L’historien, mort en décembre 1996, explique que l’on ne dispose que d’un seul témoignage. «Abbon, un moine de l’abbaye de Saint-Benoit-sur-Loire, écrit: «On m’a appris que, dans l’année 994, des prêtres dans Paris annonçaient la fin du monde». Le moine dont je parle, poursuivait Duby, écrit quatre ou cinq ans plus tard, juste avant l’an mil: «Ce sont des fous (…) Jésus l’a dit, on ne saura jamais ni le jour ni l’heure. Prédire l’avenir, prétendre que cet événement terrifiant que tout le monde attend va se produire à tel moment, c’est aller contre la foi».
Un autre chroniqueur français, Sigebert de Gembloux, parle de l’an 1000 comme d’une année tragique, mais il écrivait au XIIe siècle.
Cependant, explique Duby, «il existait à la fin du premier millénaire une attente permanente, inquiète de la fin du monde», l’Apocalypse de Saint Jean faisant référence aux 1000 ans à l’issue desquels l’Antéchrist surgirait dans un déferlement de catastrophes naturelles».
Il y eut bien, selon des chroniqueurs, des pluies diluviennes, l’apparition d’une comète en 1014, des combats d’étoiles. En 1033, année du millénaire de la Passion,rapporte le chroniqueur français Raoul Glaber cité par Duby, «le soleil prit la couleur du saphir (…), alors une stupeur et une épouvante immenses s’emparèrent du cœur des hommes».
Autre cause de frayeur, les épidémies comme le mal des ardents, ou la famine, comme en Bourgogne (centre) en 1033: «Une faim enragée poussa les hommes à dévorer de la chair humaine», raconte Galber. Enfin, dernier «avertissement», la destruction du Saint-Sépulcre à Jérusalem, en 1009.
Pour Jean Favier, auteur du «Dictionnaire de la France médiévale, «l’époque était marquée par l’attente d’événements importants, compréhensibles dans une société perturbée par les hérésies». «L’importance des entreprises architecturales suffit cependant à prouver que dans leur grande imagination, les hommes de cette génération ont délibérément confiance dans leur avenir».

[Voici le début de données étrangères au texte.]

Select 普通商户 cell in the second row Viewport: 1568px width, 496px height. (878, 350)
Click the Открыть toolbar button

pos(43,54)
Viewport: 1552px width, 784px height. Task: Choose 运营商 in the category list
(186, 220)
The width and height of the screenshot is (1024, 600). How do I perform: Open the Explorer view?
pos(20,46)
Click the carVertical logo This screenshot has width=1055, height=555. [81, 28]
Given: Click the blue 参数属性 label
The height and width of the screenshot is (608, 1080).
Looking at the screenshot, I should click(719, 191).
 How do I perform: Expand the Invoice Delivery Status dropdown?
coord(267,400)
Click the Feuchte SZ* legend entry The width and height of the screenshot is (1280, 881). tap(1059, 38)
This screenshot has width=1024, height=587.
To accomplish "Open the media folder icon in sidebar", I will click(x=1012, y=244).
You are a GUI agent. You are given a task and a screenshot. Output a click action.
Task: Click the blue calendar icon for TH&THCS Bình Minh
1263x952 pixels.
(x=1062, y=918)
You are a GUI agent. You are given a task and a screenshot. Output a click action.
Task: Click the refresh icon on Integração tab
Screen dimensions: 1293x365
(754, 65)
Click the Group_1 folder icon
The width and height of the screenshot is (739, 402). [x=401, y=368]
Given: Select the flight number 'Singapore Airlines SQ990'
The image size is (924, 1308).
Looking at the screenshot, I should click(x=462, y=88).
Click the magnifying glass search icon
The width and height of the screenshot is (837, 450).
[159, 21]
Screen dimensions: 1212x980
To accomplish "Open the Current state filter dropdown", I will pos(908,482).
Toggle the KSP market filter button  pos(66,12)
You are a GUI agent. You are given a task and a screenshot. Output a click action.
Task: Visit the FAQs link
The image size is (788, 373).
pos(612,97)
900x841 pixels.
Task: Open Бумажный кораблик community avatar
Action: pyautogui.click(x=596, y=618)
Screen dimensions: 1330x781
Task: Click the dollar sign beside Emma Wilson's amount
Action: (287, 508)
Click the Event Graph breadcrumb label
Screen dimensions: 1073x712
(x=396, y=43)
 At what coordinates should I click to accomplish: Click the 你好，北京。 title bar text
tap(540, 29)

Duby constate que «l’Apocalypse suscitait la crainte, mais aussi l’espérance». «Les gens avaient donc l’espoir que, passé une période de troubles terribles, l’humanité irait soit vers le Paradis, soit vers ce monde, délivré du mal, qui devrait s’instaurer après l’arrivée de l’Antéchrist».
C’est au XVe siècle que paraît «la première description des terreurs de l’an 1000», explique Duby». Aux XVIIe et XVIIIe siècles, commence l’exploration du Moyen-Age décrit comme une «époque obscure, asservie, mère de toutes les superstitions gothiques que commençaient alors à dissiper les Lumières».